- _Set exercise_: Copy everything from the line containing "Task: Close the" down to the end of the records, swapping "dropdown" for "menu" and leaving all else unchanged.

- _Provided data_:
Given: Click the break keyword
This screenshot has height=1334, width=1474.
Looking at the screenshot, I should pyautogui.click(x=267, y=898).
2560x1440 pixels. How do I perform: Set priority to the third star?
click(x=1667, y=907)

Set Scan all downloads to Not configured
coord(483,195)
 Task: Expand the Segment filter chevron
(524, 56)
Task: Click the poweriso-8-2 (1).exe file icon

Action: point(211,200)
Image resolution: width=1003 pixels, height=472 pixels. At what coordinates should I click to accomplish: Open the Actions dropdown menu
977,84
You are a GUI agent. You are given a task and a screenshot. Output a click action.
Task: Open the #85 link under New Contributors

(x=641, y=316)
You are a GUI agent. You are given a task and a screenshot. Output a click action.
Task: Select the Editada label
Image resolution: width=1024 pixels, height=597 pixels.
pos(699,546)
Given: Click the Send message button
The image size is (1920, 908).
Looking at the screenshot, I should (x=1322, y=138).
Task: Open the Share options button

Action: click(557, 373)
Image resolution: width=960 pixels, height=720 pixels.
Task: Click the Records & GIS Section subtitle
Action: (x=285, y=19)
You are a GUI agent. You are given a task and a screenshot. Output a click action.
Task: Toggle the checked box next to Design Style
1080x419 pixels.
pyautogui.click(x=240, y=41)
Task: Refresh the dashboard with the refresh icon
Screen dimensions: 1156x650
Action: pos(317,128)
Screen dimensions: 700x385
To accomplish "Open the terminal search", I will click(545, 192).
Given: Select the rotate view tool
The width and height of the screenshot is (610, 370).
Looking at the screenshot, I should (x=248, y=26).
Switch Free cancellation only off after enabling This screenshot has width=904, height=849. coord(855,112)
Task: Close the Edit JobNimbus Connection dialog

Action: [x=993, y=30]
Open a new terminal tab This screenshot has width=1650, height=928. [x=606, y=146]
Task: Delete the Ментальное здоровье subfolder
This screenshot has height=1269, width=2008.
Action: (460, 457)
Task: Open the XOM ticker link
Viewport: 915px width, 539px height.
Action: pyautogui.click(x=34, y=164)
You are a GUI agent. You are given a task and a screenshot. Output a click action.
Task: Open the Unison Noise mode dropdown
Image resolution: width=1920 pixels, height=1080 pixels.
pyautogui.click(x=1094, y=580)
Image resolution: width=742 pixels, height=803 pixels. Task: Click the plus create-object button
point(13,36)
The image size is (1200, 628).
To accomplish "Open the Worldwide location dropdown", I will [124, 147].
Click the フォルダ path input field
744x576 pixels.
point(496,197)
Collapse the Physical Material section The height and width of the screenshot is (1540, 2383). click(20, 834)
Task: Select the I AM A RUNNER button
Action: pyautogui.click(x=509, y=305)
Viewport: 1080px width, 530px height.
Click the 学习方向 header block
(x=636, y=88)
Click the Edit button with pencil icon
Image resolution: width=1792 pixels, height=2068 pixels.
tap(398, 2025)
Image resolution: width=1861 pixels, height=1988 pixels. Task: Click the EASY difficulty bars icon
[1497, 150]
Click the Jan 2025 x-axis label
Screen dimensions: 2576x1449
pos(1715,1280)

- _Solution to the problem_:
Task: Close the Edit JobNimbus Connection dialog

Action: [x=993, y=30]
Open a new terminal tab This screenshot has width=1650, height=928. [x=606, y=146]
Task: Delete the Ментальное здоровье subfolder
This screenshot has height=1269, width=2008.
Action: (460, 457)
Task: Open the XOM ticker link
Viewport: 915px width, 539px height.
Action: pyautogui.click(x=34, y=164)
You are a GUI agent. You are given a task and a screenshot. Output a click action.
Task: Open the Unison Noise mode menu
Image resolution: width=1920 pixels, height=1080 pixels.
pyautogui.click(x=1094, y=580)
Image resolution: width=742 pixels, height=803 pixels. Task: Click the plus create-object button
point(13,36)
The image size is (1200, 628).
To accomplish "Open the Worldwide location menu", I will [124, 147].
Click the フォルダ path input field
744x576 pixels.
point(496,197)
Collapse the Physical Material section The height and width of the screenshot is (1540, 2383). click(20, 834)
Task: Select the I AM A RUNNER button
Action: pyautogui.click(x=509, y=305)
Viewport: 1080px width, 530px height.
Click the 学习方向 header block
(x=636, y=88)
Click the Edit button with pencil icon
Image resolution: width=1792 pixels, height=2068 pixels.
tap(398, 2025)
Image resolution: width=1861 pixels, height=1988 pixels. Task: Click the EASY difficulty bars icon
[1497, 150]
Click the Jan 2025 x-axis label
Screen dimensions: 2576x1449
pos(1715,1280)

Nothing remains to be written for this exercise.